CONCLUSION
The foregoing tales have been inserted, not in order that they may throw ridicule on the rest of the book, but that they may act as a wholesome corrective. If all ghost stories could be subjected to such rigid examination it is probable that the mystery in many of them would be capable of equally simple solution—yet a remnant would be left.
And here, though it may seem somewhat belated, we must offer an apology for the use of the terms “ghost” and “ghost story.” The book includes such different items as hauntings, death-warnings, visions, and hallucinations, some of which obviously can no more be attributed to discarnate spirits than can the present writer’s power of guiding his pen along the lines of a page; whether others of these must be laid to the credit of such unseen influences is just the question.
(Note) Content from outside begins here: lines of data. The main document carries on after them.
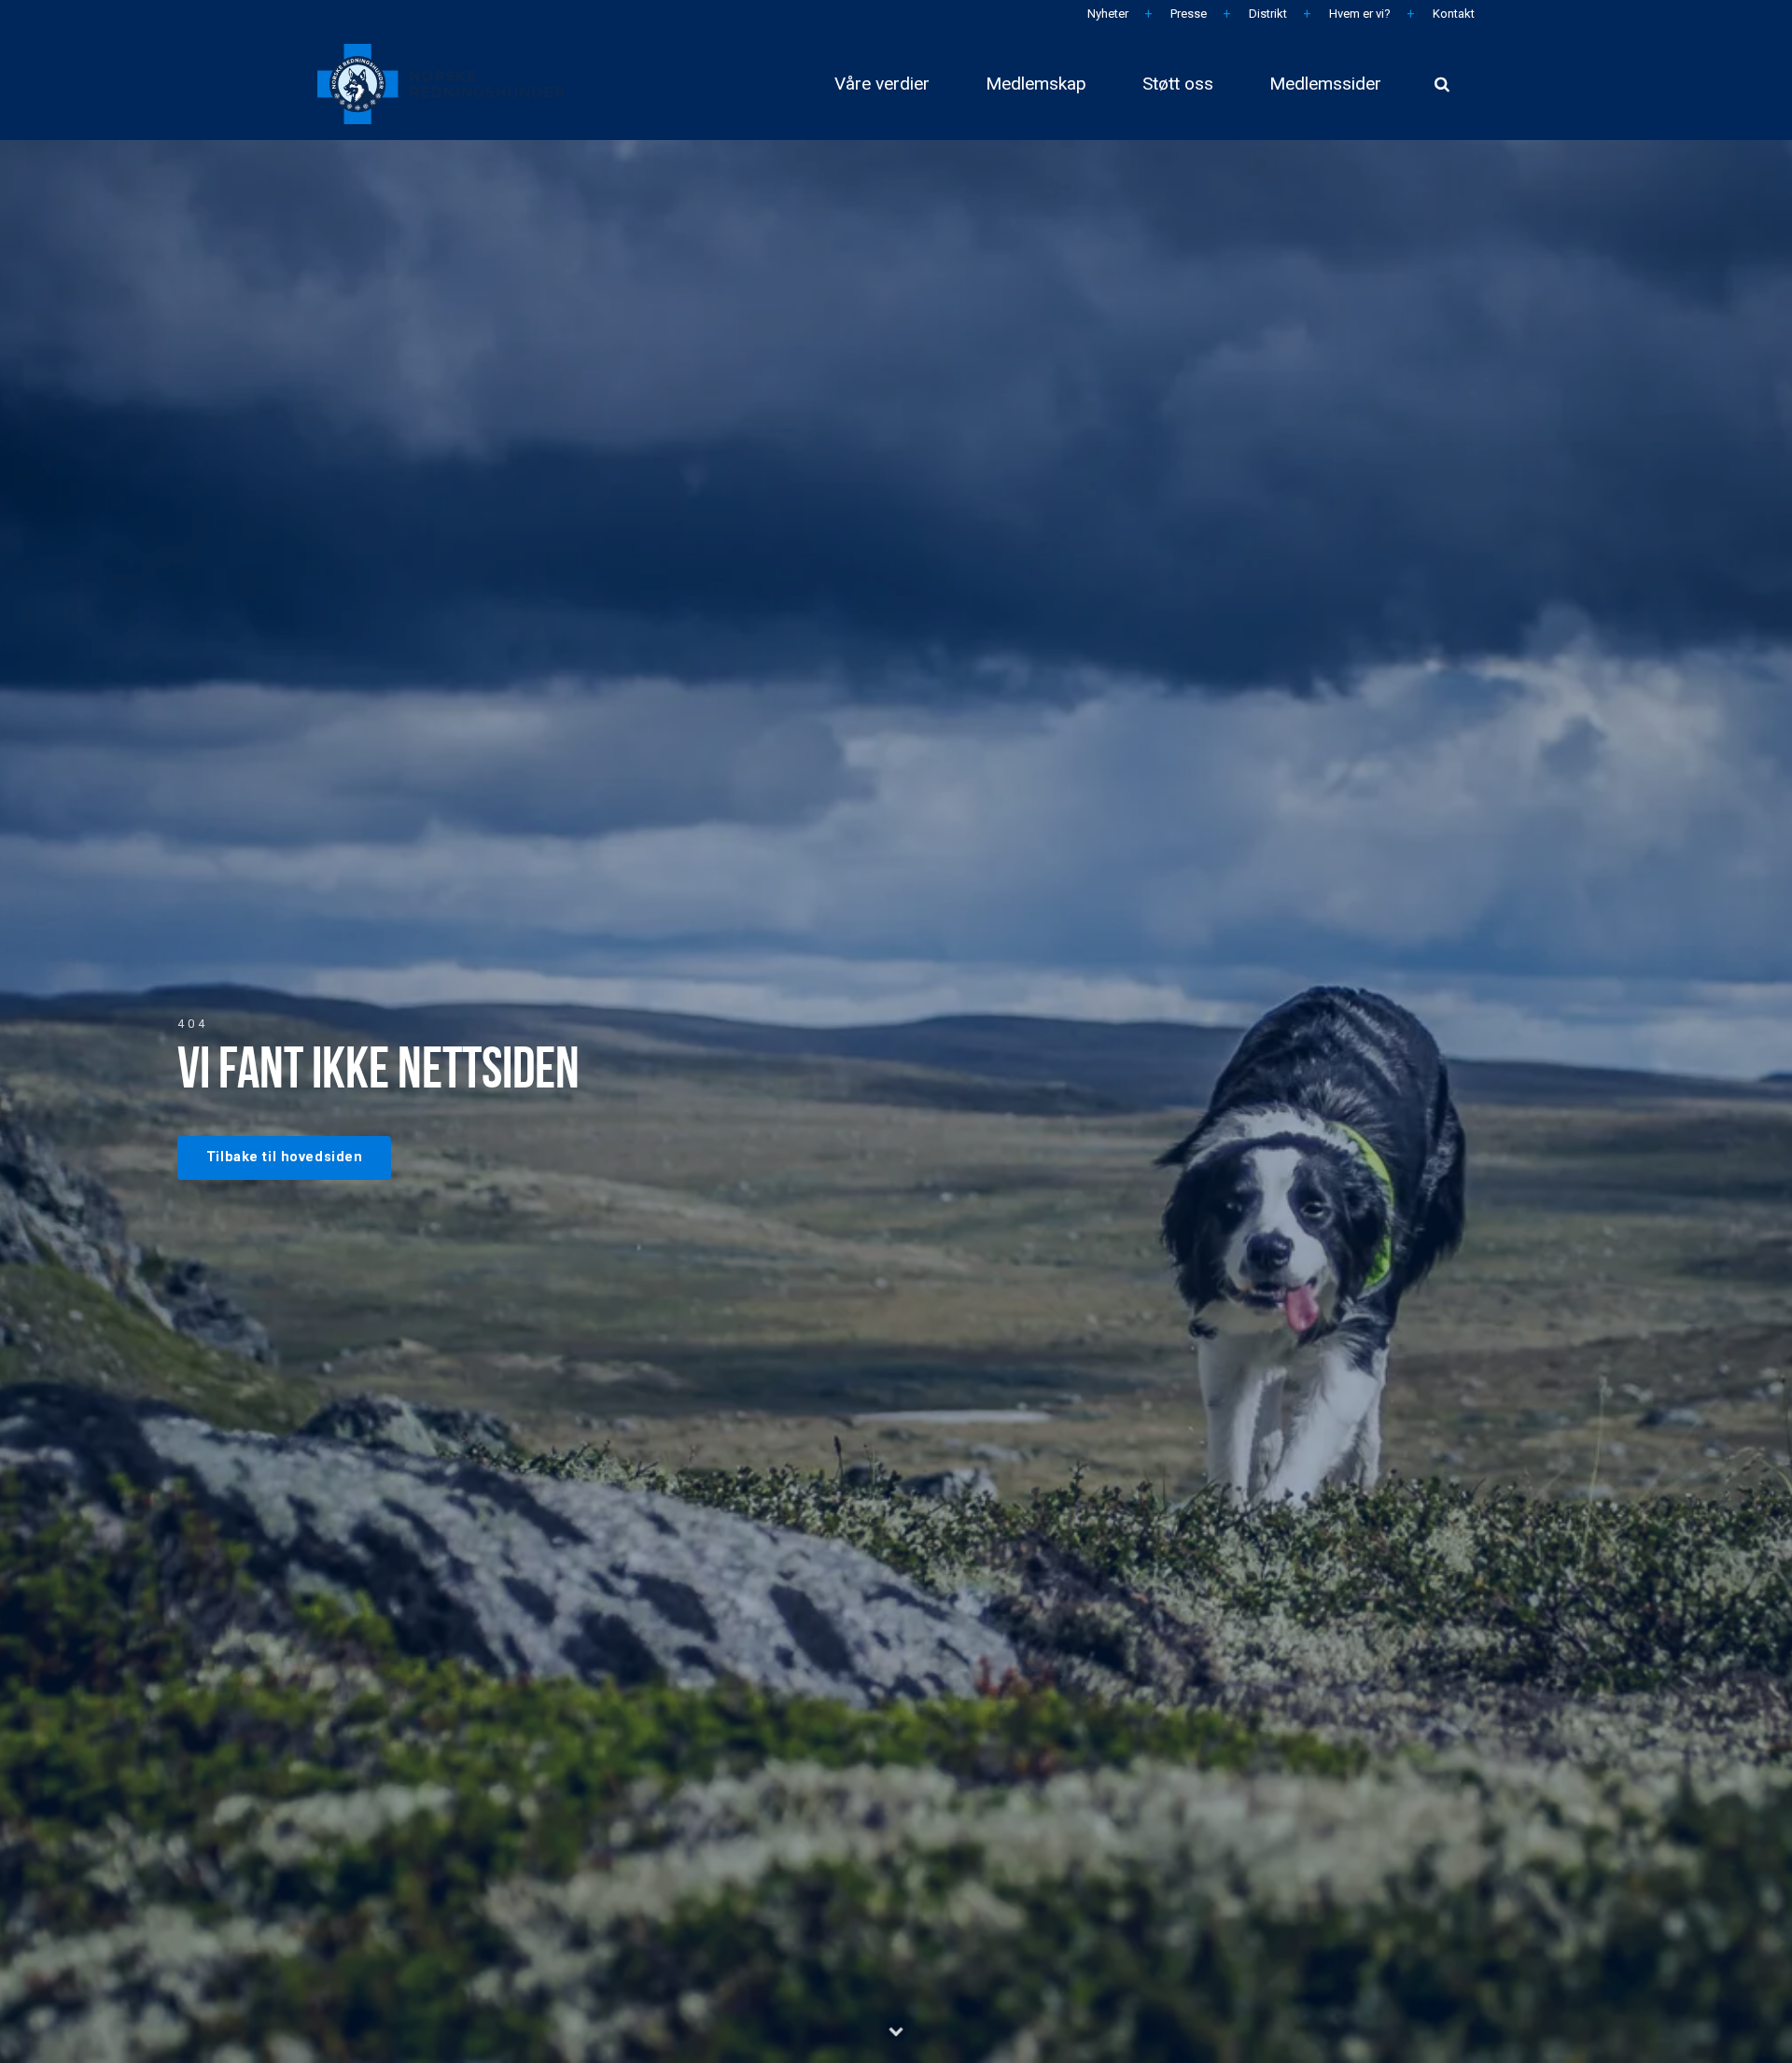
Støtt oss (1177, 83)
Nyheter (1106, 14)
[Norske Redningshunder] (441, 84)
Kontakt (1452, 14)
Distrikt (1266, 14)
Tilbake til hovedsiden (284, 1157)
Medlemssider (1325, 83)
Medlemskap (1036, 83)
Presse (1187, 14)
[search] (1442, 84)
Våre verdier (882, 83)
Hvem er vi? (1358, 14)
But in truth there was no other expression than “ghost stories” which we could have used, or which could have conveyed to our readers, within reasonable verbal limits, as they glanced at its cover, or at an advertisement of it, a general idea of the contents of this book. The day will certainly come when, before the steady advance of scientific investigation, and the consequent influencing of public opinion, the word “ghost” will be relegated to limbo, and its place taken by a number of expressions corresponding to the results obtained from the analysis of phenomena hitherto grouped under this collective title. That day is approaching. And so, though we have used the term throughout the pages of this book, it must not therefore be assumed that we necessarily believe in “ghosts,” or that we are bound to the theory that all, or any, of the unusual happenings therein recorded are due to the action of visitants from the Otherworld.